Sleep changes in MDD have been treated with psychotherapy, medication, or both (Minkel et al., 2017; Murphy & Peterson, 2015). Psychotherapy includes cognitive behavioral therapy for insomnia and sleep hygiene, such as (a) using the bed only for sleep and sex, (b) going to sleep only when really tired, (c) leaving the bed after 15 min if unable to fall asleep, (d) establishing regular sleep and wake up time, and (e) avoid napping during the day (Perlis et al., 2010). Pharmacological strategies include hypnotics and sedating agents, such as non-benzodiazepine GABA agonists, and melatonin. Antidepressants are also useful, especially tricycles and MAO inhibitors (Schutte-Rodin et al., 2008).

Ayahuasca and Depression

Thus far, a few clinical trials have been designed to test the antidepressant effects of ayahuasca. In a first open-label trial, 17 patients with refractory depression participated in a single dosing session with ayahuasca (Osório et al., 2015; Sanches et al., 2016). Depressive symptoms were monitored by clinical psychiatric scales (Carneiro et al., 2015). Assessments occurred before the session (baseline), during the session, and following 1, 2, 7, 14, and 21 days after the session. A significant decrease in depressive symptoms was observed already during the ayahuasca session (40 min after ingestion), which remained significantly reduced for 21 days (Osório et al., 2015; Sanches et al., 2016). Subacute changes in cerebral blood flow were also assessed 8 h after the session, and significant increased cerebral blood flow was observed in the nucleus accumbens, right insula, and the subgenual portion of ​​the anterior cingulate cortex (sgACC); brain areas recurrently involved in depression (Sanches et al., 2016).

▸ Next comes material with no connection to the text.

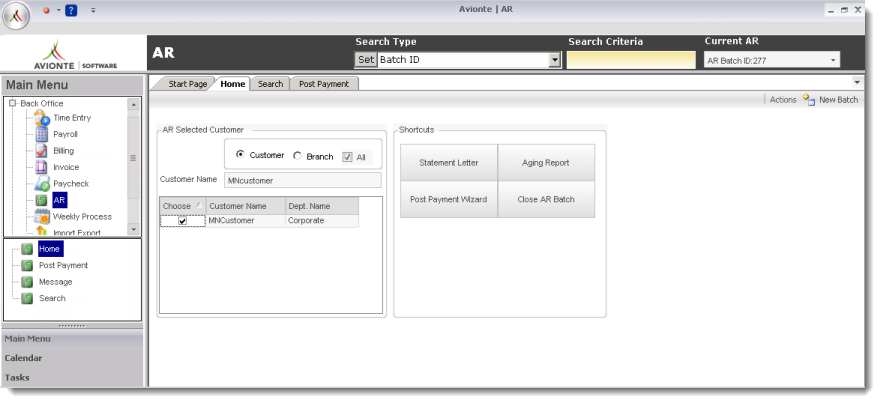
Task: Go to the Start Page tab
Action: pyautogui.click(x=187, y=84)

Although promising, this study did not control for the placebo effect, which is high and can benefit up to 40% of the patients in clinical trials for depression (Sonawalla & Rosenbaum, 2002). The follow-up randomized placebo-controlled trial (RCT) with ayahuasca for treatment-resistant depression was conducted from January 2014 to June 2016 (registered at http://clinicaltrials.gov/NCT02914769). The trial was a parallel two-arm design, in which half of the patients were dosed with ayahuasca and the other half with placebo (Palhano-Fontes et al., 2019).

We assessed 218 patients for eligibility, and 35 met clinical criteria for the trial. All patients had used at least two different antidepressant medications unsuccessfully (referred to as “treatment-resistant depression”) and were all naïve to ayahuasca. Six patients had to be excluded during the washout period,Footnote 1 leaving 29 patients in the trial: 14 in the ayahuasca group and 15 in the placebo group. We assessed depression severity with the Montgomery-Åsberg Depression Rating Scale (MADRS), and the Hamilton Depression Scale (HAM-D) , this time at baseline, and followed-up at 1, 2, 7, 14 days and monthly for the next 6 months after the session.

The substance used as a placebo was a brownish liquid, with a bitter and sour taste that came from water, beer yeast, citric acid, zinc sulfate, and caramel colorant. It was designed to mimic some of the characteristics of ayahuasca, including modest gastrointestinal distress due to the presence of zinc sulfate. We used a single batch of ayahuasca, prepared by our friend and leader of a Barquinha church, Edilsom Fernandes da Silva , from Ji-Paraná, Rondônia, Brazil. Patients received a single dose of 1 ml/kg of placebo or ayahuasca at an adjusted dose of 0.36 mg/kg of N,N-DMT (Palhano-Fontes et al., 2019).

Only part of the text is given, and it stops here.